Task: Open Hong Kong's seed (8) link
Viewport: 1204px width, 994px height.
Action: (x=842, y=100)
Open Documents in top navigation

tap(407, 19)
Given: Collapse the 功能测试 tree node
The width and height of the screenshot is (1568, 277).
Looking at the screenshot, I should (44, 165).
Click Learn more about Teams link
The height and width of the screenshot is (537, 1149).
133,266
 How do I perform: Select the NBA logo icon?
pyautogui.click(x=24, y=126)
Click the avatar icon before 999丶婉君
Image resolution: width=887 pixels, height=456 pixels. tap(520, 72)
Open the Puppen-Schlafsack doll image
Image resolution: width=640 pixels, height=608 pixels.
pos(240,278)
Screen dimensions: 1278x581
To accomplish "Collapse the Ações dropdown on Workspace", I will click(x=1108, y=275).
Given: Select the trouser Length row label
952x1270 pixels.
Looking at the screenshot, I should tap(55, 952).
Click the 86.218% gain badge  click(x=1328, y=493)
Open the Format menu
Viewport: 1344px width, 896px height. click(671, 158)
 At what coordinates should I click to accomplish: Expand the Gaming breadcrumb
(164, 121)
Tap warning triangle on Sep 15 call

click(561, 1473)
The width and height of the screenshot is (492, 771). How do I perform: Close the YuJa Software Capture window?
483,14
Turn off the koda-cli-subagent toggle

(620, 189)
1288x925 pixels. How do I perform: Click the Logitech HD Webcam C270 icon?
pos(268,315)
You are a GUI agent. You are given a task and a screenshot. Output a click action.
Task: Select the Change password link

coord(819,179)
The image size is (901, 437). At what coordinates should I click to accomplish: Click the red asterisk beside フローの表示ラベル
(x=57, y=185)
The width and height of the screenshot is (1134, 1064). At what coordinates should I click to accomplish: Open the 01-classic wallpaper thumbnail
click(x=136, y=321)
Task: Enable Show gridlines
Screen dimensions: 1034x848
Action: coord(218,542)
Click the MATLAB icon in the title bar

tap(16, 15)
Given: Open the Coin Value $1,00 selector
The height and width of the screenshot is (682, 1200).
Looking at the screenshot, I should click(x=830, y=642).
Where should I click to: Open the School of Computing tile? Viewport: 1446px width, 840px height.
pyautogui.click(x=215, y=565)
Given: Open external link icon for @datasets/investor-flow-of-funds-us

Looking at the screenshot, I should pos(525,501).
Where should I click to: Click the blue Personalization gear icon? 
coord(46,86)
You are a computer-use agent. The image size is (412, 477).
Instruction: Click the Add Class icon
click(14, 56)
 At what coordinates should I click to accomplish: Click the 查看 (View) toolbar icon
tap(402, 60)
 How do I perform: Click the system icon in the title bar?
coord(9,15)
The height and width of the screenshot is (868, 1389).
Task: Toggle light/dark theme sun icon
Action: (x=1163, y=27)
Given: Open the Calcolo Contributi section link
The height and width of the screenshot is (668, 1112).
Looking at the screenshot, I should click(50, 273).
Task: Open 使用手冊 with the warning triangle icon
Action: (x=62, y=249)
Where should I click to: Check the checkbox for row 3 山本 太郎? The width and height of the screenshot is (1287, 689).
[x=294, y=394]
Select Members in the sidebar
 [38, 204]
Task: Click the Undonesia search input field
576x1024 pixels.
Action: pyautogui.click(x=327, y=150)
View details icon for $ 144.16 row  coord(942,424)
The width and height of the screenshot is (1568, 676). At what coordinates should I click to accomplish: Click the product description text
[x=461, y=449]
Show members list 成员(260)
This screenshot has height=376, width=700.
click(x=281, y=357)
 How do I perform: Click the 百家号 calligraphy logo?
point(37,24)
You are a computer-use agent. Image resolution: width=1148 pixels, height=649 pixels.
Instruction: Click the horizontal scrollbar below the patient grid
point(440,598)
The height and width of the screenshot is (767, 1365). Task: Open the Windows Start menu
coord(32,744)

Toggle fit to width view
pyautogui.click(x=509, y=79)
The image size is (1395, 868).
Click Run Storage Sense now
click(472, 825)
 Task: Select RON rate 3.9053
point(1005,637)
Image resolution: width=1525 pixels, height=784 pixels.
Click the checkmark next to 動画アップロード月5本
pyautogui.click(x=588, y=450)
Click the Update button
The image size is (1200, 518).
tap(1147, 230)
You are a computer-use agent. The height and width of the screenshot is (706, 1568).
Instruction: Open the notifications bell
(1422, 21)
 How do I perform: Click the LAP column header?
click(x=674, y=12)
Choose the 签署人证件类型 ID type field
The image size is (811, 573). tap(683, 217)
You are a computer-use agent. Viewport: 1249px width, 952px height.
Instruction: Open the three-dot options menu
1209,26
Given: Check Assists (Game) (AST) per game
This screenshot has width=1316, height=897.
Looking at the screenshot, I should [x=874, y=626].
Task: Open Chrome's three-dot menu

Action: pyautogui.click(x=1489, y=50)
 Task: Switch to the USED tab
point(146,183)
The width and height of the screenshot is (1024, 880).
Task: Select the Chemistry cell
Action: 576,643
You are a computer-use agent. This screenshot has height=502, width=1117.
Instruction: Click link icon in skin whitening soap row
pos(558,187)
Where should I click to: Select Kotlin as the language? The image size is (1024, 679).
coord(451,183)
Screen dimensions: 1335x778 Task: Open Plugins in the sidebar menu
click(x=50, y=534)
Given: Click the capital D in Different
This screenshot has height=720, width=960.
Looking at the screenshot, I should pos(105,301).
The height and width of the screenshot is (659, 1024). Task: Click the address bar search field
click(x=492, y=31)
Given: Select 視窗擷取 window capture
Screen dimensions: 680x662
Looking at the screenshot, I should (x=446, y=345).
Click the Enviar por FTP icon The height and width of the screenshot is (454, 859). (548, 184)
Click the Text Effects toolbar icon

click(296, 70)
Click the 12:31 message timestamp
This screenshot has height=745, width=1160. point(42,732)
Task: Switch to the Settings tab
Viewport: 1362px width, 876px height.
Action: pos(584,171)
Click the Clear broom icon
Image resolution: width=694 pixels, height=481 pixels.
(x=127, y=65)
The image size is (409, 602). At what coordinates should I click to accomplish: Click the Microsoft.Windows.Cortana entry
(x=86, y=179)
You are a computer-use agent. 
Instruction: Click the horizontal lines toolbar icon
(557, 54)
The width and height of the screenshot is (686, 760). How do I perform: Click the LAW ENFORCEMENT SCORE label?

════════

REQUISITO>
Transcreva todas as linhas acima, do começo ao fim, sem mudar nada.

RESPOSTA À TAREFA>
Task: Open Hong Kong's seed (8) link
Viewport: 1204px width, 994px height.
Action: (x=842, y=100)
Open Documents in top navigation

tap(407, 19)
Given: Collapse the 功能测试 tree node
The width and height of the screenshot is (1568, 277).
Looking at the screenshot, I should (44, 165).
Click Learn more about Teams link
The height and width of the screenshot is (537, 1149).
133,266
 How do I perform: Select the NBA logo icon?
pyautogui.click(x=24, y=126)
Click the avatar icon before 999丶婉君
Image resolution: width=887 pixels, height=456 pixels. tap(520, 72)
Open the Puppen-Schlafsack doll image
Image resolution: width=640 pixels, height=608 pixels.
pos(240,278)
Screen dimensions: 1278x581
To accomplish "Collapse the Ações dropdown on Workspace", I will click(x=1108, y=275).
Given: Select the trouser Length row label
952x1270 pixels.
Looking at the screenshot, I should tap(55, 952).
Click the 86.218% gain badge  click(x=1328, y=493)
Open the Format menu
Viewport: 1344px width, 896px height. click(671, 158)
 At what coordinates should I click to accomplish: Expand the Gaming breadcrumb
(164, 121)
Tap warning triangle on Sep 15 call

click(561, 1473)
The width and height of the screenshot is (492, 771). How do I perform: Close the YuJa Software Capture window?
483,14
Turn off the koda-cli-subagent toggle

(620, 189)
1288x925 pixels. How do I perform: Click the Logitech HD Webcam C270 icon?
pos(268,315)
You are a GUI agent. You are given a task and a screenshot. Output a click action.
Task: Select the Change password link

coord(819,179)
The image size is (901, 437). At what coordinates should I click to accomplish: Click the red asterisk beside フローの表示ラベル
(x=57, y=185)
The width and height of the screenshot is (1134, 1064). At what coordinates should I click to accomplish: Open the 01-classic wallpaper thumbnail
click(x=136, y=321)
Task: Enable Show gridlines
Screen dimensions: 1034x848
Action: coord(218,542)
Click the MATLAB icon in the title bar

tap(16, 15)
Given: Open the Coin Value $1,00 selector
The height and width of the screenshot is (682, 1200).
Looking at the screenshot, I should click(x=830, y=642).
Where should I click to: Open the School of Computing tile? Viewport: 1446px width, 840px height.
pyautogui.click(x=215, y=565)
Given: Open external link icon for @datasets/investor-flow-of-funds-us

Looking at the screenshot, I should pos(525,501).
Where should I click to: Click the blue Personalization gear icon? 
coord(46,86)
You are a computer-use agent. The image size is (412, 477).
Instruction: Click the Add Class icon
click(14, 56)
 At what coordinates should I click to accomplish: Click the 查看 (View) toolbar icon
tap(402, 60)
 How do I perform: Click the system icon in the title bar?
coord(9,15)
The height and width of the screenshot is (868, 1389).
Task: Toggle light/dark theme sun icon
Action: (x=1163, y=27)
Given: Open the Calcolo Contributi section link
The height and width of the screenshot is (668, 1112).
Looking at the screenshot, I should click(50, 273).
Task: Open 使用手冊 with the warning triangle icon
Action: (x=62, y=249)
Where should I click to: Check the checkbox for row 3 山本 太郎? The width and height of the screenshot is (1287, 689).
[x=294, y=394]
Select Members in the sidebar
 [38, 204]
Task: Click the Undonesia search input field
576x1024 pixels.
Action: pyautogui.click(x=327, y=150)
View details icon for $ 144.16 row  coord(942,424)
The width and height of the screenshot is (1568, 676). At what coordinates should I click to accomplish: Click the product description text
[x=461, y=449]
Show members list 成员(260)
This screenshot has height=376, width=700.
click(x=281, y=357)
 How do I perform: Click the 百家号 calligraphy logo?
point(37,24)
You are a computer-use agent. Image resolution: width=1148 pixels, height=649 pixels.
Instruction: Click the horizontal scrollbar below the patient grid
point(440,598)
The height and width of the screenshot is (767, 1365). Task: Open the Windows Start menu
coord(32,744)

Toggle fit to width view
pyautogui.click(x=509, y=79)
The image size is (1395, 868).
Click Run Storage Sense now
click(472, 825)
 Task: Select RON rate 3.9053
point(1005,637)
Image resolution: width=1525 pixels, height=784 pixels.
Click the checkmark next to 動画アップロード月5本
pyautogui.click(x=588, y=450)
Click the Update button
The image size is (1200, 518).
tap(1147, 230)
You are a computer-use agent. The height and width of the screenshot is (706, 1568).
Instruction: Open the notifications bell
(1422, 21)
 How do I perform: Click the LAP column header?
click(x=674, y=12)
Choose the 签署人证件类型 ID type field
The image size is (811, 573). tap(683, 217)
You are a computer-use agent. Viewport: 1249px width, 952px height.
Instruction: Open the three-dot options menu
1209,26
Given: Check Assists (Game) (AST) per game
This screenshot has width=1316, height=897.
Looking at the screenshot, I should [x=874, y=626].
Task: Open Chrome's three-dot menu

Action: pyautogui.click(x=1489, y=50)
 Task: Switch to the USED tab
point(146,183)
The width and height of the screenshot is (1024, 880).
Task: Select the Chemistry cell
Action: 576,643
You are a computer-use agent. This screenshot has height=502, width=1117.
Instruction: Click link icon in skin whitening soap row
pos(558,187)
Where should I click to: Select Kotlin as the language? The image size is (1024, 679).
coord(451,183)
Screen dimensions: 1335x778 Task: Open Plugins in the sidebar menu
click(x=50, y=534)
Given: Click the capital D in Different
This screenshot has height=720, width=960.
Looking at the screenshot, I should pos(105,301).
The height and width of the screenshot is (659, 1024). Task: Click the address bar search field
click(x=492, y=31)
Given: Select 視窗擷取 window capture
Screen dimensions: 680x662
Looking at the screenshot, I should (x=446, y=345).
Click the Enviar por FTP icon The height and width of the screenshot is (454, 859). (548, 184)
Click the Text Effects toolbar icon

click(296, 70)
Click the 12:31 message timestamp
This screenshot has height=745, width=1160. point(42,732)
Task: Switch to the Settings tab
Viewport: 1362px width, 876px height.
Action: pos(584,171)
Click the Clear broom icon
Image resolution: width=694 pixels, height=481 pixels.
(x=127, y=65)
The image size is (409, 602). At what coordinates should I click to accomplish: Click the Microsoft.Windows.Cortana entry
(x=86, y=179)
You are a computer-use agent. 
Instruction: Click the horizontal lines toolbar icon
(557, 54)
The width and height of the screenshot is (686, 760). How do I perform: Click the LAW ENFORCEMENT SCORE label?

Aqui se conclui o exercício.